• [Activity]:
Report every line in the listing below where the string "Instagram" shows up.

Input for this task Block Start

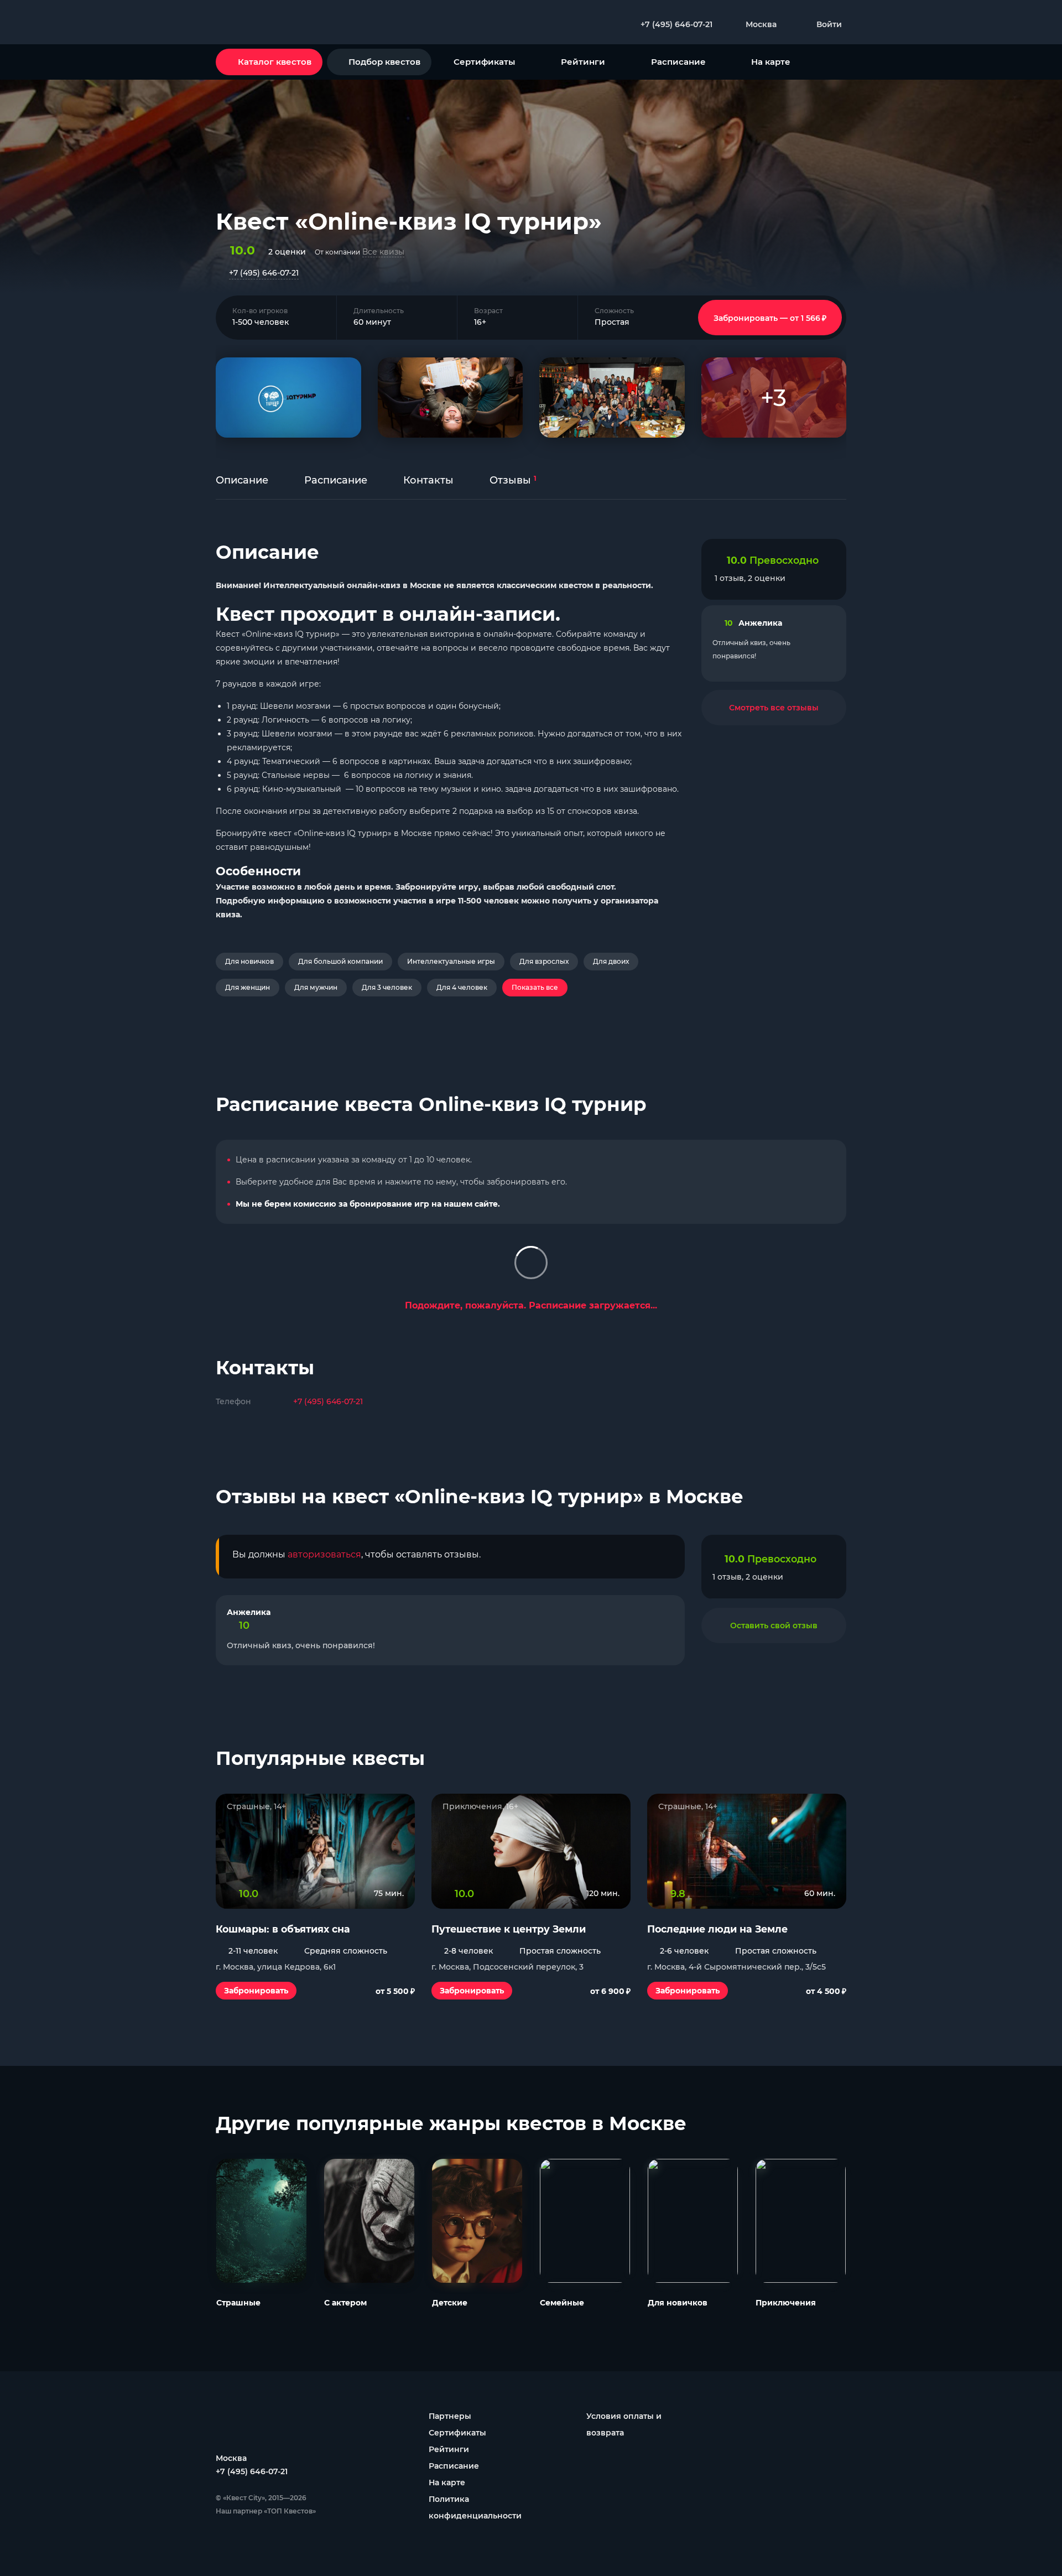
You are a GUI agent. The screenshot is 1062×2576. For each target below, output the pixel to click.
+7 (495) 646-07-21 (264, 273)
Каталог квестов (274, 61)
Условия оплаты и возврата (624, 2424)
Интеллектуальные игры (451, 961)
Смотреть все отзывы (774, 708)
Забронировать (256, 1991)
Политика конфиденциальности (475, 2507)
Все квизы (383, 252)
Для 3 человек (387, 987)
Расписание (678, 61)
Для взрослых (544, 961)
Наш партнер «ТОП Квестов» (266, 2511)
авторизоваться (324, 1554)
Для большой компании (340, 961)
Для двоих (611, 961)
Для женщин (247, 987)
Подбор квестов (384, 61)
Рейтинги (583, 61)
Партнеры (450, 2416)
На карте (770, 61)
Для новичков (249, 961)
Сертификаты (484, 61)
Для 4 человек (461, 987)
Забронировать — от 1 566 (770, 317)
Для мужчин (315, 987)
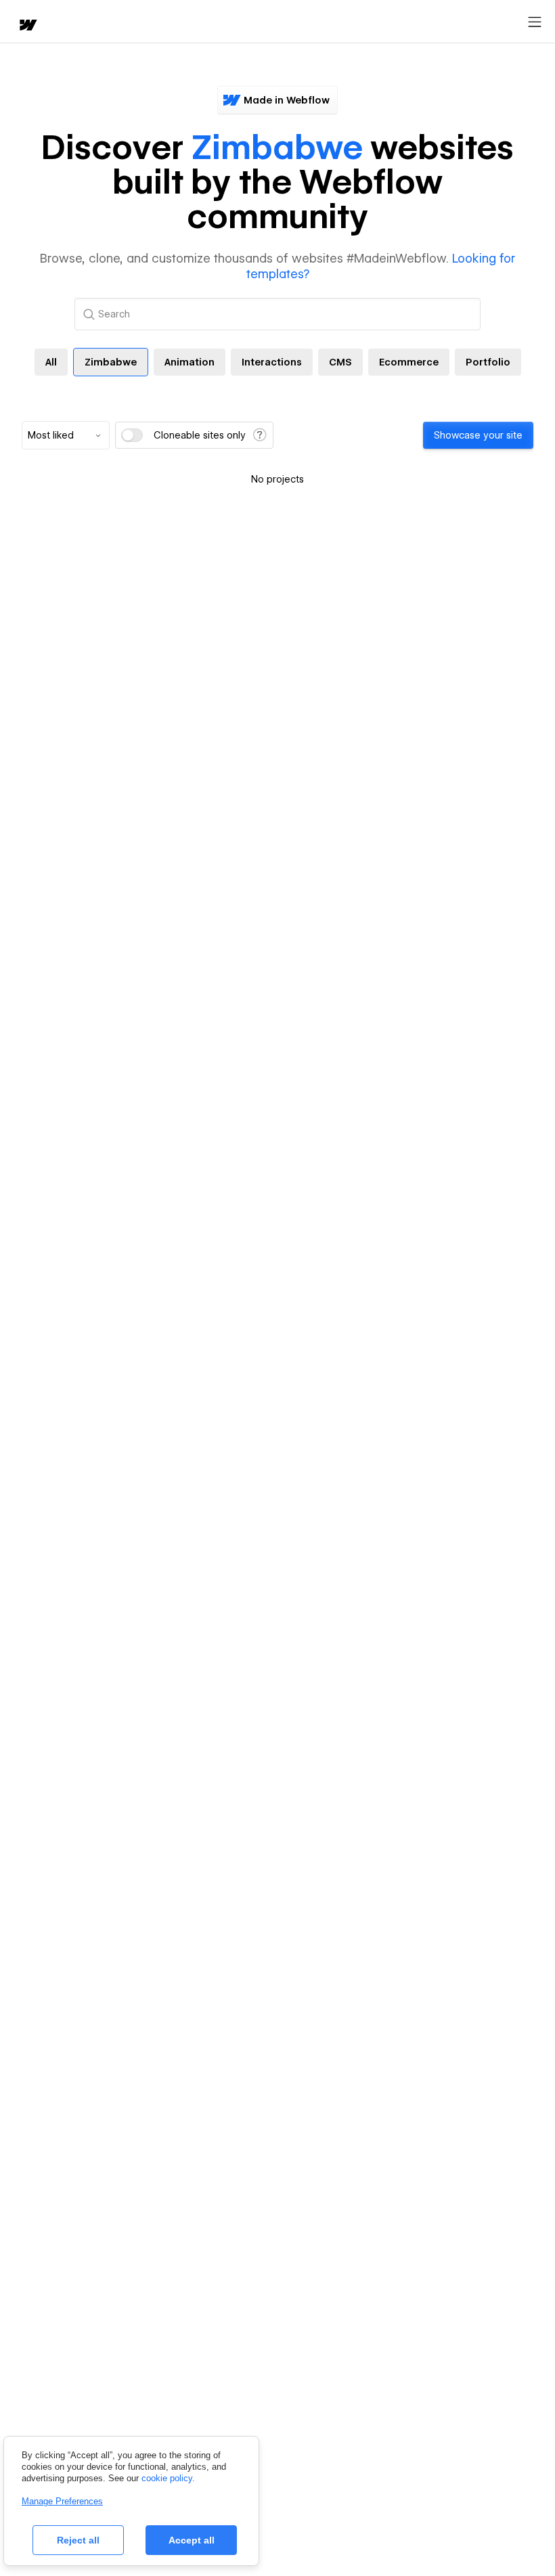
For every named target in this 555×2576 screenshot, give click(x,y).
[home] (27, 26)
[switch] (132, 435)
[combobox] (66, 435)
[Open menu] (535, 22)
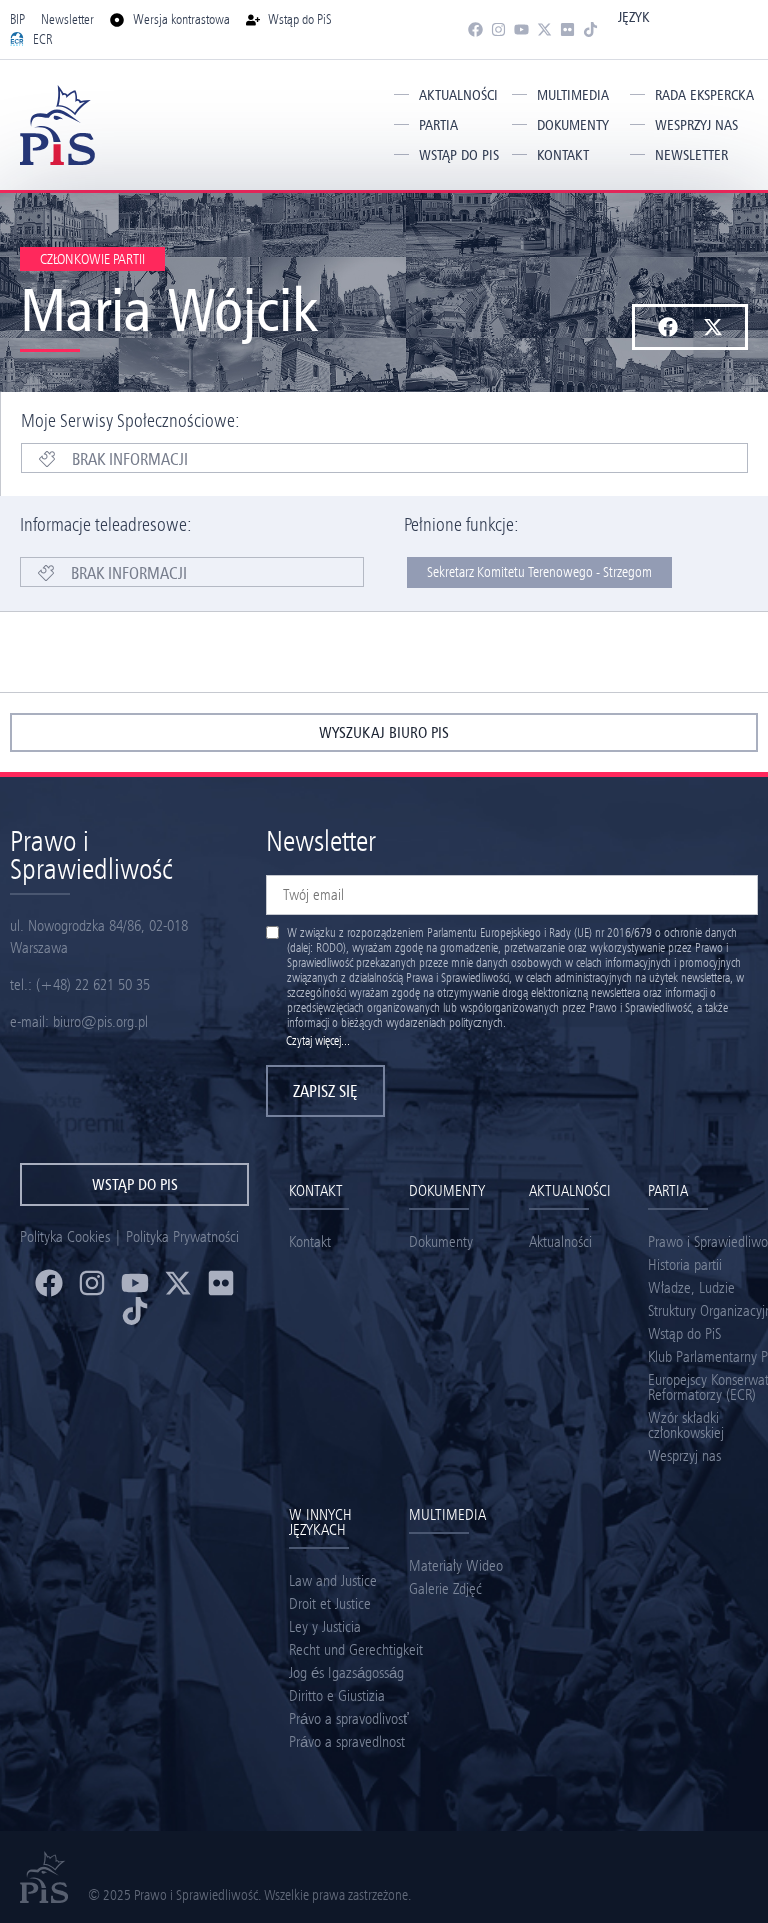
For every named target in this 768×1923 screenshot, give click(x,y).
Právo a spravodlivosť (349, 1718)
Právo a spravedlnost (347, 1741)
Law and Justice (333, 1580)
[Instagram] (498, 29)
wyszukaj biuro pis (384, 732)
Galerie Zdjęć (445, 1588)
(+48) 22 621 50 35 (93, 984)
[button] (667, 327)
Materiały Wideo (456, 1565)
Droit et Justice (330, 1603)
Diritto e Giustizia (337, 1695)
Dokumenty (573, 125)
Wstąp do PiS (459, 155)
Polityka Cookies (65, 1236)
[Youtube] (521, 29)
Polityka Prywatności (182, 1236)
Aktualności (458, 95)
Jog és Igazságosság (346, 1672)
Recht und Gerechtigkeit (356, 1649)
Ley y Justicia (325, 1626)
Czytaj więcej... (318, 1040)
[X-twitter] (544, 29)
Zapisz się (325, 1091)
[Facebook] (475, 29)
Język (633, 17)
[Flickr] (567, 29)
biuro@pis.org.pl (100, 1021)
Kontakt (563, 155)
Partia (438, 125)
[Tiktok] (590, 29)
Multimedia (573, 95)
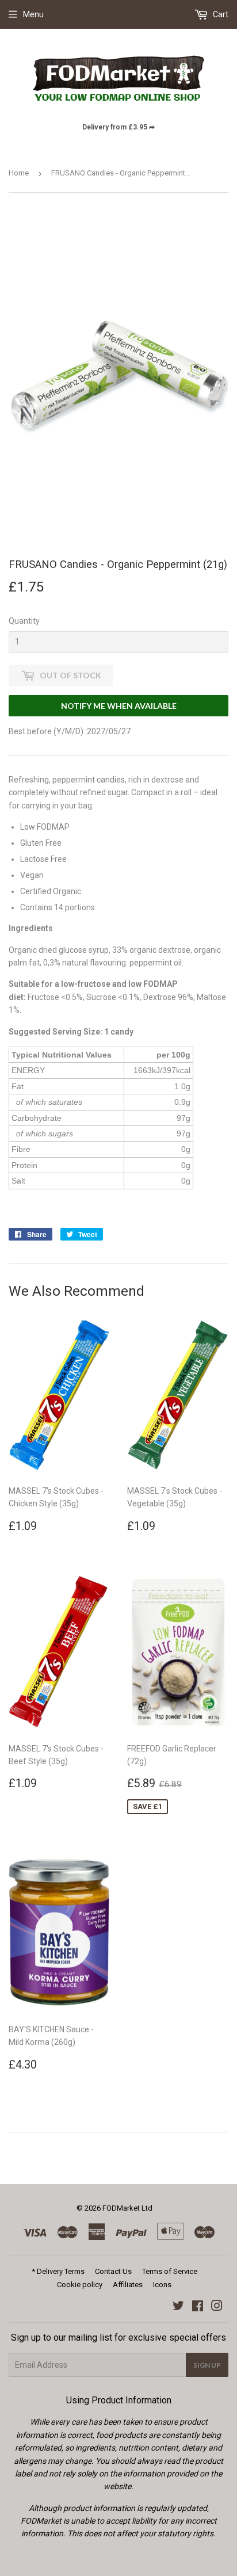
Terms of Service (169, 2271)
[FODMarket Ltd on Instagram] (217, 2307)
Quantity (24, 620)
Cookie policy (79, 2284)
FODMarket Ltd (127, 2208)
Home (19, 173)
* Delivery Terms (58, 2271)
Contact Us (113, 2271)
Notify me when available (119, 706)
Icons (162, 2284)
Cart (219, 14)
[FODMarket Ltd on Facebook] (198, 2307)
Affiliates (128, 2284)
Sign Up (207, 2365)
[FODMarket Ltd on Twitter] (178, 2307)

Input for this task Block End

• [Completed task]:
[Instagram] (498, 29)
[FODMarket Ltd on Instagram] (217, 2307)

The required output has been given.